Opinion

Laissez la pédagogie aux professionnels !

« Pédagogie ». Ce mot prend une résonance particulière depuis quelques jours dans la majorité gouvernementale et chez les ministres. C’est même devenu le leitmotiv de la communication officielle. Mais n’est pas pédagogue qui veut.

 

Le mot «  pédagogie » vient du vocabulaire grec ancien «enfant » et « conduire, mener, élever ». Par extension, la pédagogie est devenue une science de l’éducation avec des méthodes et des pratiques. Il s’agit donc surtout d’appendre ou de faire apprendre aux jeunes. Pour faire court, il existe trois types de courants pédagogiques : enseigner, c’est transmettre le savoir, enseigner, c’est faire découvrir le savoir et enseigner c’est aider l’élève à construire le savoir.

 

Or les Français ne sont pas des élèves et les dirigeants politiques ne sont pas leurs professeurs. Penser le contraire est méprisant. La pédagogie pour un professeur de mathématiques suppose des objectifs, des méthodes, des procédures, des savoir-faire, des justifications, des démonstrations, des stratégies, des systèmes d’évaluation. Tout cela nécessite une formation.

 

En mathématiques, la proposition est toujours un énoncé susceptible d’être démontré ou réfuté et pour lequel la démonstration aboutit à une assertion nécessairement vraie. Si l’assertion n’est pas démontrée, elle est appelée conjecture, c’est-à-dire une supposition ou une croyance.

 

L’élève apprend à l’école que 2 et 3 font 5. Plus tard, il apprend que dans un triangle-rectangle,  le carré de l’hypoténuse est égal à la somme des carrés des deux côtés (théorême de Pythagore). Or, aujourd’hui, les gouvernants veulent faire de la pédagogie pour tenter d’expliquer que moins ça fait plus, et réciproquement. Donc, une conjecture…

 

Dans leurs têtes, selon un dogme maintenant bien établi : moins de dépenses publiques c’est plus de services publics. Par exemple, moins de d’enseignants c’est plus de qualité d’enseignement ou moins de personnels de santé c’est plus de meilleurs soins !... Autre exemple, puisé dans l’actualité brûlante : plus de taxes, c’est moins de pollution…ou encore, plus il y aura de riches, moins il y aura de pauvre (théorie du ruissellement… merci M. Carlos Ghosn !)

 

La crise actuelle est peut-être le moment où une prise de conscience est possible. Nous avons acquis la conviction qu’une majorité de dirigeants a perdu de vue le peuple. Cela n’a rien de populiste de l’affirmer ainsi. Les mythes sont nombreux, les lieux communs et les brèves de comptoir se succèdent au café des puissants. Mais Il ne suffit pas de communiquer ou de séduire pour réussir. 

 

Le constat est sans appel. Le pays est divisé et au bord du gouffre social. On ne règlera pas les problèmes par de la communication bien huilée dans les cabinets spécialisés. Pour rassembler les Français, il n’est pas davantage nécessaire d’invoquer les fausses racines culturelles, le « c’était mieux avant » (ce qui est complètement faux), ou de s’enfermer dans les replis identitaires et la construction de murs frontières.

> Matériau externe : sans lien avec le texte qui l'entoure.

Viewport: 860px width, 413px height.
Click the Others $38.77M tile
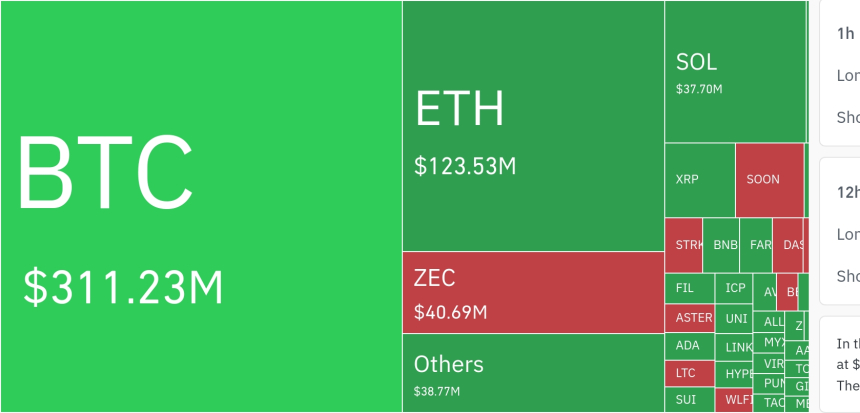pyautogui.click(x=533, y=372)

Au contraire, il faut des actes forts puis rassembler et repenser la société pour améliorer la République.

 

L’alternative et l’espoir ne sont pas dans le poujadisme , le déclinisme ou l’exhaltation de la nation. Ils sont dans les méthodes qui consistent à faire découvrir, à chacune et chacun, les vraies priorités : la lutte contre les ravages de la haute-finance mondialisée, la lutte pour la justice sociale et la démocratie, la lutte pour une planète plus saine et plus propre. Chiche, on fait de la pédagogie !

 

Lucien Matron

Professeur de collège, mathématiques-sciences, retraité.